Note - I'm not seeing these specific results in Prod, nor via hunting/pecking have i found this replacement for any of the Unsecret results of the same query in prod. I also can't find the Unsecret results from Prod in the Unsecret Results from test. I dont know if this change is intentional?

https://ui.transltr.io/main/results?l=Sirolimus&i=PUBCHEM.COMPOUND:5284616&t=3&r=0&q=5879f774-9016-4a53-abef-e5eb9aff04e0 Prod PK: 5879f774-9016-4a53-abef-e5eb9aff04e0

cbizon commented 3 months ago

@webyrd @kaiwenho @sstemann any updates on this?

kaiwenho commented 3 months ago

@cbizon Yes, this issue is resolved in Unsecret CI and Test. The approach involves blocking subclass edges from "infores:medrt-umls" during subclass inference.

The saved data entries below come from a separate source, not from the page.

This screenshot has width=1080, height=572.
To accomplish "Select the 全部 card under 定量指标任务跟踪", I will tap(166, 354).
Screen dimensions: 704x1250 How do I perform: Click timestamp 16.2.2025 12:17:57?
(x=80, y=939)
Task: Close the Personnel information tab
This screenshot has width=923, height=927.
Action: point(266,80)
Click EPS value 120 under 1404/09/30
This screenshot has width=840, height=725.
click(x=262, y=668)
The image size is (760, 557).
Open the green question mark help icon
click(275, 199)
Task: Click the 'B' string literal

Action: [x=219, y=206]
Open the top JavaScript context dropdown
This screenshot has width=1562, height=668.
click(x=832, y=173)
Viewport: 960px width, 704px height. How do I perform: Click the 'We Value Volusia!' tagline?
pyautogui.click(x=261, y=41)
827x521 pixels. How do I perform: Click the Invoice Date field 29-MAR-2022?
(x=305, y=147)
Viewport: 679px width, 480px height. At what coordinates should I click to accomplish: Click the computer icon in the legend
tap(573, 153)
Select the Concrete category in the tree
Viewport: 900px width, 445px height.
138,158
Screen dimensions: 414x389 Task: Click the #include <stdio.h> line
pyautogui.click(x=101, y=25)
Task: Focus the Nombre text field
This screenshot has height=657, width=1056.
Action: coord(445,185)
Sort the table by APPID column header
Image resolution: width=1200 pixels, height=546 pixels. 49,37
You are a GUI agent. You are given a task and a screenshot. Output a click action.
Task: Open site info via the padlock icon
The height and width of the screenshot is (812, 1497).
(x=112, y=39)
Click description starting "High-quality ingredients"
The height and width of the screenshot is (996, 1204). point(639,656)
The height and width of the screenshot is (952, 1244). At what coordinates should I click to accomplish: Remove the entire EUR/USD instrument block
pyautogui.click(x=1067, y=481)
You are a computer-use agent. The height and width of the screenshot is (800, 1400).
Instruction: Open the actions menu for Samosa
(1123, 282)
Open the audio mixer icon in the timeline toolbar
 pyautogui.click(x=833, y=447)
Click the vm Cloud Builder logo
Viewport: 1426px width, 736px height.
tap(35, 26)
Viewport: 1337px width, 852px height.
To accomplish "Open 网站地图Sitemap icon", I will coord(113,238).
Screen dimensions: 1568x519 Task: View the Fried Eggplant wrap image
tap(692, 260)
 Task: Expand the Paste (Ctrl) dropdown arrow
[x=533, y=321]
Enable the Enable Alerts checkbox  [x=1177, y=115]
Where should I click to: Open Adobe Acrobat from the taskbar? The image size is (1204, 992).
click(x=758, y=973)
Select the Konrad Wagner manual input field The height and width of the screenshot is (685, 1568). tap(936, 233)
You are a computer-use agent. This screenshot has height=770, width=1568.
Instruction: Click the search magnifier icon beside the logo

Unsecret did not plan to use the broader concepts as input nodes. I found the problem from the UMLS subclass edges which provided by RTX-KG2. The wrong edge for this issue is "mTOR Inhibitor Immunosuppressant" -"biolink:subclass_of"-> "sirolimus" which made the inferred chain

   "UMLS:C0016360" "fluorouracil"
   "biolink:subclass_of"
   "UMLS:C0021081" "Immunosuppressive Agents"
   "biolink:subclass_of"
   "UMLS:C2267048" "mTOR Inhibitor Immunosuppressant"
   "biolink:subclass_of"
   "UMLS:C0072980" "sirolimus"

The subclass relation between mTOR Inhibitor Immunosuppressant and sirolimus should be the other direction, and I did find the corresponding edge from RTX-KG2 as well. So both directions exists. If they are not equivalent, then one of the directions should be wrong. @webyrd and I agree that we should avoid using the UMLS edges for subclass inference now, as the queried node unmatched issue is also coming from bad UMLS edges. This should prevent incorrect edges from contaminating the subclass inference chain.

cbizon commented 3 months ago

Great, it sounds like this is fixed in octopus, at least at an output level. @saramsey is this something that should be fixed in KG2?

sstemann commented 3 months ago

resolved on Test